*Exercise details*: Each line from the one containing "Given: Sort transactions" through the end of the data is to be written out exactly, and nothing more.

[Pixel coordinate grounding data]
---

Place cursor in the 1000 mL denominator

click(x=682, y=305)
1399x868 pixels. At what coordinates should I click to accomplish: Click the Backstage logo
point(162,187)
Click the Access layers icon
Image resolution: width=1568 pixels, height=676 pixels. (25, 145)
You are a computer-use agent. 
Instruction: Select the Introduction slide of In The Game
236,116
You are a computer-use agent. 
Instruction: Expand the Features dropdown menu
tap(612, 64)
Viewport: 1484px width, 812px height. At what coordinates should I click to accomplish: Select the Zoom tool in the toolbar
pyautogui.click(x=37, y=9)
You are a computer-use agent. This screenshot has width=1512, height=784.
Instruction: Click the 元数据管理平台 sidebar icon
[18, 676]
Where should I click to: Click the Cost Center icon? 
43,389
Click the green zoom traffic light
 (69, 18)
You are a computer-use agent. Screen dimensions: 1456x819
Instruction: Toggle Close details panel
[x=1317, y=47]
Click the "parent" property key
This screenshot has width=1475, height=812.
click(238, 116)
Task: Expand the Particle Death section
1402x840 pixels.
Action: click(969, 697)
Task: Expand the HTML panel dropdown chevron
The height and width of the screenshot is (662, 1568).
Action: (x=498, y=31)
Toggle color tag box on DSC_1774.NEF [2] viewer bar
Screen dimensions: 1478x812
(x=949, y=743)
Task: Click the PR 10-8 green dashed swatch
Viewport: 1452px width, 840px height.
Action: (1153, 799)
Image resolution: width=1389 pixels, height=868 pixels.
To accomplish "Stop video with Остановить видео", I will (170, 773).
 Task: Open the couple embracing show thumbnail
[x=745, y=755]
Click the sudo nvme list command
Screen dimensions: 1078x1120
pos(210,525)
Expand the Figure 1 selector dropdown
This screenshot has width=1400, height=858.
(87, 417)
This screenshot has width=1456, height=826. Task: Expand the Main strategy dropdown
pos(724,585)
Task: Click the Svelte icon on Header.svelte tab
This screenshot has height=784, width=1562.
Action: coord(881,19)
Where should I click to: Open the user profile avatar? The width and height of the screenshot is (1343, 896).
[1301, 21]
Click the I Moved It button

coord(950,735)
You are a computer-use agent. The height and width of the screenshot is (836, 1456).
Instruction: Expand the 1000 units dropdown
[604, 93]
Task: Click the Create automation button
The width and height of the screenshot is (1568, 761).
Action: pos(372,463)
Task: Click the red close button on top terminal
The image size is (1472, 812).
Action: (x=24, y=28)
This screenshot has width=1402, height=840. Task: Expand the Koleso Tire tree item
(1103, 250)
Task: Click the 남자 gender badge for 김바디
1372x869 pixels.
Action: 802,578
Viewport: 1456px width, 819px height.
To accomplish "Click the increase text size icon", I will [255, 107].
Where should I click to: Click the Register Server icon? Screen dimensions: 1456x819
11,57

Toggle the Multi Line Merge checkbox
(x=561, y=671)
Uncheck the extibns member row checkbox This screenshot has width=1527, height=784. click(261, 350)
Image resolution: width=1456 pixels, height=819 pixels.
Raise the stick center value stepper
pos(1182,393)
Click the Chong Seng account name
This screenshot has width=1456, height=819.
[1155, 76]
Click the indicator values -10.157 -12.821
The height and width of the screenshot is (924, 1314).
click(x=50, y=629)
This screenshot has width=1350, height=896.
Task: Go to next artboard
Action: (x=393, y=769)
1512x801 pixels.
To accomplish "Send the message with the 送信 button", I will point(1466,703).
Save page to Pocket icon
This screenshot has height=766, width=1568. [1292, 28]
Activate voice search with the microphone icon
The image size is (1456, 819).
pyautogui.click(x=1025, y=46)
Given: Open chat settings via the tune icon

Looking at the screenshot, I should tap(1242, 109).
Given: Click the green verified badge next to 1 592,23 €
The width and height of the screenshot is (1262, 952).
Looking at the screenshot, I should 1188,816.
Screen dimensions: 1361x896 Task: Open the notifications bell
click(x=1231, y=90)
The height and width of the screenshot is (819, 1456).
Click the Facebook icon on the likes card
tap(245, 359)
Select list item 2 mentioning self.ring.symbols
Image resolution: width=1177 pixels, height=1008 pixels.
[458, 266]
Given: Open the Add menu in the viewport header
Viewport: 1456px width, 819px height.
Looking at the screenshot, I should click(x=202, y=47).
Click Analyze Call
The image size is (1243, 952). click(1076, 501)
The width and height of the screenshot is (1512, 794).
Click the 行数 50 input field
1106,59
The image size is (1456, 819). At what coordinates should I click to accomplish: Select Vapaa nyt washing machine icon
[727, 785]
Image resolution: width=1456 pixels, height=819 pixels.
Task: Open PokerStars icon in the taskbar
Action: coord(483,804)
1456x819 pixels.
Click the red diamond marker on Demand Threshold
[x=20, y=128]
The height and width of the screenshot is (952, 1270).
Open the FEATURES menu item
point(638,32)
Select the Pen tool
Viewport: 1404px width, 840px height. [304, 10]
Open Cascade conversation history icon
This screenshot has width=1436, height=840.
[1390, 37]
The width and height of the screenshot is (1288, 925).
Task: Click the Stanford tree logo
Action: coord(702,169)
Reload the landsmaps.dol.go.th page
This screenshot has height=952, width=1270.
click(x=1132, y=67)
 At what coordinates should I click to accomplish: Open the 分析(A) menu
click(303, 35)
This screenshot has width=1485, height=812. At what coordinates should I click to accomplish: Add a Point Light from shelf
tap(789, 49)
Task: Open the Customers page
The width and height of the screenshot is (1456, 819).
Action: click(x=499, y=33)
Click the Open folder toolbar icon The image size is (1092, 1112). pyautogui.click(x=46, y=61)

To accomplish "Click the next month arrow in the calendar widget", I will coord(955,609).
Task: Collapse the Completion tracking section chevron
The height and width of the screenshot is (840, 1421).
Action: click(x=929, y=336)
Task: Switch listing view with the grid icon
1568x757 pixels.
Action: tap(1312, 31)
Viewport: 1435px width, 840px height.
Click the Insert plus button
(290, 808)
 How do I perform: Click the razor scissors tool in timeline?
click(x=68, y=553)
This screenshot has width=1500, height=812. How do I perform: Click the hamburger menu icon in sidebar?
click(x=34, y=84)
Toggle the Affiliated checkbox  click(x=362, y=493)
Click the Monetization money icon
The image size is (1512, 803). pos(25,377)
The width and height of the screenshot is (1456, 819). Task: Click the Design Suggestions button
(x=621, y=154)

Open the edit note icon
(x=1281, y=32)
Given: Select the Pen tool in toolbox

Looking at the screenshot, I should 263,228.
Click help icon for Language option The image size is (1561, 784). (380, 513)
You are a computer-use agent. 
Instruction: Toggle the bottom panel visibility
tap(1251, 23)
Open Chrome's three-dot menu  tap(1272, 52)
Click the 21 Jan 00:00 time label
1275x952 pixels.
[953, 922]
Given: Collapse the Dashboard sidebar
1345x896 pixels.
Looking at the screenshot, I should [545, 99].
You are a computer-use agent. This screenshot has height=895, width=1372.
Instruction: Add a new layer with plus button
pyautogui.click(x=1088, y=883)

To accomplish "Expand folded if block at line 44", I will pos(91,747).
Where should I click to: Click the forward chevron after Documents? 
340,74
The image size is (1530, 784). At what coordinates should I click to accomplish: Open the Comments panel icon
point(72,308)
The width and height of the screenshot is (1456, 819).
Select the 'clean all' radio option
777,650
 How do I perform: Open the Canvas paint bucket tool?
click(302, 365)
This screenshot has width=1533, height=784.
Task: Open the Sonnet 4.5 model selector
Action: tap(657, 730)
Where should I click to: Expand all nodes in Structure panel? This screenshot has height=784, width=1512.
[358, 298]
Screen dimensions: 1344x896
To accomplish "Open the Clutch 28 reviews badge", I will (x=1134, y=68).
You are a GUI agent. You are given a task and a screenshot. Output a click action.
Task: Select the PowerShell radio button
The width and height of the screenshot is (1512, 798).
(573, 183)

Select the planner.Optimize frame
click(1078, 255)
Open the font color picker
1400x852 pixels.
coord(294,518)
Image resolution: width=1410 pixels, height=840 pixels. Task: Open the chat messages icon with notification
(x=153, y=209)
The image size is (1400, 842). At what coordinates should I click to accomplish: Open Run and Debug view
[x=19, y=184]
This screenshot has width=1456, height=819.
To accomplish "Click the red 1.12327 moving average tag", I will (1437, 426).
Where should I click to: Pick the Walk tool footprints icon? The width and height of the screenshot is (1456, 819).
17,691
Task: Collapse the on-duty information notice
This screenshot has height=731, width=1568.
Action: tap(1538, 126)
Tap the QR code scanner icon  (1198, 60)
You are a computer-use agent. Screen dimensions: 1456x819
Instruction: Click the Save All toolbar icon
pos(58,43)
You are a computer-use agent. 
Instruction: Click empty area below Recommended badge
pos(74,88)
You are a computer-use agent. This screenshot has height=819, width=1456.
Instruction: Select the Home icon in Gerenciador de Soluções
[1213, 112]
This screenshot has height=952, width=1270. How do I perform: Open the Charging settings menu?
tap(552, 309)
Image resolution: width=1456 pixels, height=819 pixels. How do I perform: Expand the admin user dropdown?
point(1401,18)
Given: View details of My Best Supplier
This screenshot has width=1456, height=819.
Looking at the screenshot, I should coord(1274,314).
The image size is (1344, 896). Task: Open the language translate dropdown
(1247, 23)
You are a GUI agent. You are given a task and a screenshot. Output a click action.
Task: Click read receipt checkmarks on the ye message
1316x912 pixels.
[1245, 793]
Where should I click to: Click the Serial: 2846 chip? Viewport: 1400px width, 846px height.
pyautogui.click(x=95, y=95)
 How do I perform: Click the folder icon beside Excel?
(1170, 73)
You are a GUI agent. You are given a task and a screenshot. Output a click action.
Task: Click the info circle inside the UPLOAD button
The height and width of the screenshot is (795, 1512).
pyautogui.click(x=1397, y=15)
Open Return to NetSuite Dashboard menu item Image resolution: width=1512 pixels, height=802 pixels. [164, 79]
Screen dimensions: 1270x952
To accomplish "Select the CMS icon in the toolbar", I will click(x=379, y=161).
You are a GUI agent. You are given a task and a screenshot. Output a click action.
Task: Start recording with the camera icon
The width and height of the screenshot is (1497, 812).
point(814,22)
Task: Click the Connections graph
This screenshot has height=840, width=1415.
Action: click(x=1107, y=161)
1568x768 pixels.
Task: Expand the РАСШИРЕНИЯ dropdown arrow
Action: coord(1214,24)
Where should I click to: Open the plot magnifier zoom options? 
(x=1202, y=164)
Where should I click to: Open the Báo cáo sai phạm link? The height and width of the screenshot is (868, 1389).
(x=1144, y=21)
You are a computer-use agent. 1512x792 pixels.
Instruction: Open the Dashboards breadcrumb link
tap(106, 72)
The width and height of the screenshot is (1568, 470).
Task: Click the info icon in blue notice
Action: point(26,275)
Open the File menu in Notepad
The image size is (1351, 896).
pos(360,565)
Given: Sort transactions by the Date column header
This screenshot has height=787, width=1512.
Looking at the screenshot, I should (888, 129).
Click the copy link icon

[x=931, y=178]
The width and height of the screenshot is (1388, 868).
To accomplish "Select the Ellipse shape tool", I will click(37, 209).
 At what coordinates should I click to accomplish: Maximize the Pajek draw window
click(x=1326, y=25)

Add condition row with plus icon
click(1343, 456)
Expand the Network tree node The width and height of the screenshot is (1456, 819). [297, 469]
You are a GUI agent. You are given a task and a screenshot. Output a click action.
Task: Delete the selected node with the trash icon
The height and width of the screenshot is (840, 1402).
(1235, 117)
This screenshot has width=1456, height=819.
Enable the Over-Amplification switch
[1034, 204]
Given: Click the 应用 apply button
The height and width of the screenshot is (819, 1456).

---

*Result*:
Given: Sort transactions by the Date column header
This screenshot has height=787, width=1512.
Looking at the screenshot, I should (888, 129).
Click the copy link icon

[x=931, y=178]
The width and height of the screenshot is (1388, 868).
To accomplish "Select the Ellipse shape tool", I will click(37, 209).
 At what coordinates should I click to accomplish: Maximize the Pajek draw window
click(x=1326, y=25)

Add condition row with plus icon
click(1343, 456)
Expand the Network tree node The width and height of the screenshot is (1456, 819). [297, 469]
You are a GUI agent. You are given a task and a screenshot. Output a click action.
Task: Delete the selected node with the trash icon
The height and width of the screenshot is (840, 1402).
(1235, 117)
This screenshot has width=1456, height=819.
Enable the Over-Amplification switch
[1034, 204]
Given: Click the 应用 apply button
The height and width of the screenshot is (819, 1456).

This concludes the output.